* Work task: Search the data for the string "header" and copy each line where it turns up.

Stored items:

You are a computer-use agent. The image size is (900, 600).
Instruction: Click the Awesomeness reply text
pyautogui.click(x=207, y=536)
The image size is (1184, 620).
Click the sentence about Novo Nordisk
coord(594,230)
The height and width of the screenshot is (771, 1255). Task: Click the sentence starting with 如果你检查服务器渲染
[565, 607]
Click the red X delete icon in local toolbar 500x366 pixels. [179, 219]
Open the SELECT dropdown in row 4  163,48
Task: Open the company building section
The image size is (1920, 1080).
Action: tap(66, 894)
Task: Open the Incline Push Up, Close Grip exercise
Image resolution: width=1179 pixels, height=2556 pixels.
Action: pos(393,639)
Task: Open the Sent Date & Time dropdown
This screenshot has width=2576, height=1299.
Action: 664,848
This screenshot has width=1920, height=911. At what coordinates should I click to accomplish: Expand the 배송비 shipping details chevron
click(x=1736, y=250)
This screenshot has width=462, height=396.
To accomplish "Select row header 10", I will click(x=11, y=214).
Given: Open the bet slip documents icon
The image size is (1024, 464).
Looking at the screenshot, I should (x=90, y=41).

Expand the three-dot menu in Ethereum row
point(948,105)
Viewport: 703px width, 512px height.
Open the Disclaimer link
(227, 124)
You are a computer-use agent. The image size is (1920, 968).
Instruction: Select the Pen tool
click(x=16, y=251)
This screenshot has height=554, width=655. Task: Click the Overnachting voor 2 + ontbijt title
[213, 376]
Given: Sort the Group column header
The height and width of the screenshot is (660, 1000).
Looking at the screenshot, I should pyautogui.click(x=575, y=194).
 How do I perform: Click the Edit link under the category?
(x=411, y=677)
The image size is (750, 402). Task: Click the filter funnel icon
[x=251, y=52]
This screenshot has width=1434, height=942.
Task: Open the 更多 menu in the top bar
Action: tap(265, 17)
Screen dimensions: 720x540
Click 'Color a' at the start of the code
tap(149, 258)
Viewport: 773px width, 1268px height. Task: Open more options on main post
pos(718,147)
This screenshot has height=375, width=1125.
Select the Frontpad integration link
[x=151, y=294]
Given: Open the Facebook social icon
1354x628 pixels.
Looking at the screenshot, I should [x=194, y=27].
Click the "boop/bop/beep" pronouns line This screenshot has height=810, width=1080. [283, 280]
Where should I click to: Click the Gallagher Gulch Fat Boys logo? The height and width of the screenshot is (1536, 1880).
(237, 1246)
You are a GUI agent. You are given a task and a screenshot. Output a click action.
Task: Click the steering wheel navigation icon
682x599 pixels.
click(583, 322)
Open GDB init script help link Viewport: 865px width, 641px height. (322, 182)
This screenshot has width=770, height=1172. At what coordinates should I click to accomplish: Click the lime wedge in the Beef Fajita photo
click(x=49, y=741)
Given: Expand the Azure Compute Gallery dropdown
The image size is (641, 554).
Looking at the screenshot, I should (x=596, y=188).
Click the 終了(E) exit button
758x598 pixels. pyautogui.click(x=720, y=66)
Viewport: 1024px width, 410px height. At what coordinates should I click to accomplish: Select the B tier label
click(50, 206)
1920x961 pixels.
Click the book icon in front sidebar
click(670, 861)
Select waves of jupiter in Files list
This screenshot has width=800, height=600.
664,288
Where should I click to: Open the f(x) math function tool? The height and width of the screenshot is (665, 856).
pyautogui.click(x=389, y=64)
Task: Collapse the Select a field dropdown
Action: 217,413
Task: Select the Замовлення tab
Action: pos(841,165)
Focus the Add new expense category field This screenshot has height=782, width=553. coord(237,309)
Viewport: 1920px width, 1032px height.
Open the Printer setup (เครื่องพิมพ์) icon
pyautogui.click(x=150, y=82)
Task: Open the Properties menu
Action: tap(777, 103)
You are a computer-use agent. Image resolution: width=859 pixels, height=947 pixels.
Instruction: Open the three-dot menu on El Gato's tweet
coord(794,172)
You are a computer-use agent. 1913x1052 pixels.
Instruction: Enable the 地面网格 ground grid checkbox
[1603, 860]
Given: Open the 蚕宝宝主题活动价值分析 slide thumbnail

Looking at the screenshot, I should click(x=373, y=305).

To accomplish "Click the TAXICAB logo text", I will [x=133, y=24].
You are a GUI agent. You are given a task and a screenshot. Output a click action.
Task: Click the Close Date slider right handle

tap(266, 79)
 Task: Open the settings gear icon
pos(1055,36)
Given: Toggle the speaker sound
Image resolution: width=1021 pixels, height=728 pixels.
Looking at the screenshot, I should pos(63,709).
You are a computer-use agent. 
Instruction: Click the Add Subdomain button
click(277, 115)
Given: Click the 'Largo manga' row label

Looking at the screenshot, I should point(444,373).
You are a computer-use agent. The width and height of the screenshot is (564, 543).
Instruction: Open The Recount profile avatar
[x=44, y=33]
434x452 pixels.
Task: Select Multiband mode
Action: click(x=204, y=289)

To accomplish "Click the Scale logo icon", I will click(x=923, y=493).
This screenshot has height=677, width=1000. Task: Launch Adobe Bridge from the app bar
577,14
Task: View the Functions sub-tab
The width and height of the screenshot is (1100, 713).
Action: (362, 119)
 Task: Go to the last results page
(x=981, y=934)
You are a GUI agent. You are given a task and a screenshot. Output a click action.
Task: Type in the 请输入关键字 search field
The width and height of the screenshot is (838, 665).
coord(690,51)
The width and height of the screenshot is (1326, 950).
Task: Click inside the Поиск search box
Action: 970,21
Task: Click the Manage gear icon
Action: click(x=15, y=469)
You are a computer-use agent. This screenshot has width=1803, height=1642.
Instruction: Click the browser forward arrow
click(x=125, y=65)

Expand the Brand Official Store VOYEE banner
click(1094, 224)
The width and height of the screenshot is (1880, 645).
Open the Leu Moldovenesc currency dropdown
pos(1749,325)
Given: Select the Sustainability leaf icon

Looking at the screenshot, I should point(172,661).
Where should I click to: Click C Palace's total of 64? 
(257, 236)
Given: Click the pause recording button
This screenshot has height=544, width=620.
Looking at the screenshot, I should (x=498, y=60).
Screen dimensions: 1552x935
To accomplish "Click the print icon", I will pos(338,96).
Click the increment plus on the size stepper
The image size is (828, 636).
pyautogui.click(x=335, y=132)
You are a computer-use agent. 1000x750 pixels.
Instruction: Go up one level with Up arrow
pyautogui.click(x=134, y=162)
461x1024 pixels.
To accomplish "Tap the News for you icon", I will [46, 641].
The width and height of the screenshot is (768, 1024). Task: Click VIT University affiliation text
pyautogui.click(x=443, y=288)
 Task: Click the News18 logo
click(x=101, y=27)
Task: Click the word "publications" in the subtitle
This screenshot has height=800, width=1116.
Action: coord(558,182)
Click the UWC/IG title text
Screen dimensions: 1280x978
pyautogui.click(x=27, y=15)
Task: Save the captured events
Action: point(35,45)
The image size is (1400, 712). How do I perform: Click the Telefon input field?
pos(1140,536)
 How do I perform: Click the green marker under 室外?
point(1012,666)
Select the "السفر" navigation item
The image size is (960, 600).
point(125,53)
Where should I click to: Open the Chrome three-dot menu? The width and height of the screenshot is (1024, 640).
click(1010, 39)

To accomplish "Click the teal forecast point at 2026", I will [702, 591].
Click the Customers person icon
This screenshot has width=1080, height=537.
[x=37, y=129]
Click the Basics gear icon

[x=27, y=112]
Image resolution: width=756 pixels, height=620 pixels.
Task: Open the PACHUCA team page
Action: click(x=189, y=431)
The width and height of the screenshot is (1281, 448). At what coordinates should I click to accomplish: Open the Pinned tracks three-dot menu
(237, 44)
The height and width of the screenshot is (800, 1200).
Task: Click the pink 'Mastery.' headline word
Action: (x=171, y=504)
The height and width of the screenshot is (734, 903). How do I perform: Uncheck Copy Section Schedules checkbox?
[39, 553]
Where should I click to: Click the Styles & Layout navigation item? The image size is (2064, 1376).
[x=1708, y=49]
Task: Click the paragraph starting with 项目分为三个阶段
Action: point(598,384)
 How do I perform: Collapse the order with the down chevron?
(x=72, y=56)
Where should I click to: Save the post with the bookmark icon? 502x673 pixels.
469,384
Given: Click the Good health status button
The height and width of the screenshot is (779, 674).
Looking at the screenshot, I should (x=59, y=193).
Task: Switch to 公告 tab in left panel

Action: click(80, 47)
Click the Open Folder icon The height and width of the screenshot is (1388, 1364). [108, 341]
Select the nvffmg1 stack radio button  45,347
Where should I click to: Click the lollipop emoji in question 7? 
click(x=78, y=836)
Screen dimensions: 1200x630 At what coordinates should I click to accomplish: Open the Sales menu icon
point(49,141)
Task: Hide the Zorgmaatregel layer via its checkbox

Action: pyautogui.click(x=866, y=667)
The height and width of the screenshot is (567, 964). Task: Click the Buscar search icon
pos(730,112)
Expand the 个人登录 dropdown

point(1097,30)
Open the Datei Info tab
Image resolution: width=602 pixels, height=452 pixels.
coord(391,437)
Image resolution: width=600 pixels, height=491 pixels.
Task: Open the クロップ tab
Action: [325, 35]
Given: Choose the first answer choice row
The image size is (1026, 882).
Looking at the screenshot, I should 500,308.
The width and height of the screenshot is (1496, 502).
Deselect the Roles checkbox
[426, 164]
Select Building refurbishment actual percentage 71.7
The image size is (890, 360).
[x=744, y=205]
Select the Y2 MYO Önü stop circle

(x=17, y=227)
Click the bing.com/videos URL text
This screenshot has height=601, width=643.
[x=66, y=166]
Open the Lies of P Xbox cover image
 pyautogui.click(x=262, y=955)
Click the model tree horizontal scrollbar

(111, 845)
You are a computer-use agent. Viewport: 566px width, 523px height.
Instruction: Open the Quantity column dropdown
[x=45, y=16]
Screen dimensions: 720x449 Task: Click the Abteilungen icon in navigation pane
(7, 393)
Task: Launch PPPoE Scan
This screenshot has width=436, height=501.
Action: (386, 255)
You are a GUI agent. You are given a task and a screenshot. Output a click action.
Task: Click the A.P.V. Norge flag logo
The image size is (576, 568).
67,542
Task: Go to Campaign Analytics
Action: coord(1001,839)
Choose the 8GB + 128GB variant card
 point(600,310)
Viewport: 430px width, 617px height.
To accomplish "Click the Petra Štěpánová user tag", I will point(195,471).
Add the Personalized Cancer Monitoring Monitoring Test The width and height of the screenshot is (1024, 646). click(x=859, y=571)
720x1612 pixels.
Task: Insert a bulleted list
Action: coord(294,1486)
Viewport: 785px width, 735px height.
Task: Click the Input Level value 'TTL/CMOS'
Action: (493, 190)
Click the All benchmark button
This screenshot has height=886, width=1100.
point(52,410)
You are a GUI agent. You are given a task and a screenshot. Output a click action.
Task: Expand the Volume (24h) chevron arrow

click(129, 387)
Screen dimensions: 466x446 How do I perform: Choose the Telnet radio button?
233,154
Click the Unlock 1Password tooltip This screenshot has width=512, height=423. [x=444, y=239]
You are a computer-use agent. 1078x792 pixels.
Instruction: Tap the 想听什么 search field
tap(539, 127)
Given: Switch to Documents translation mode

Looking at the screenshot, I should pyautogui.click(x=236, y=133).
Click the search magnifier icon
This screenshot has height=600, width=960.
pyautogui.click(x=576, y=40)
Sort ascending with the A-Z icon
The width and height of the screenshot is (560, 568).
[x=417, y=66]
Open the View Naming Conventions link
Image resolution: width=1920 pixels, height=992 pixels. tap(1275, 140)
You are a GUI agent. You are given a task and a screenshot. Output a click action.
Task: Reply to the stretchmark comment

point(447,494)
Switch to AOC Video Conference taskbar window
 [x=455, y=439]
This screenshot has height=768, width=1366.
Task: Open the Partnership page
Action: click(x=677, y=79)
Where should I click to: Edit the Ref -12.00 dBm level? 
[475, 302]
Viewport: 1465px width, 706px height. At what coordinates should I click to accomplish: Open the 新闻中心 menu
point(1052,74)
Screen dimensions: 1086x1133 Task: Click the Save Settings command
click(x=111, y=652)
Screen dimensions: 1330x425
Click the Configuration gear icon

* Task result:
To accomplish "Select row header 10", I will click(x=11, y=214).
Given: Sort the Group column header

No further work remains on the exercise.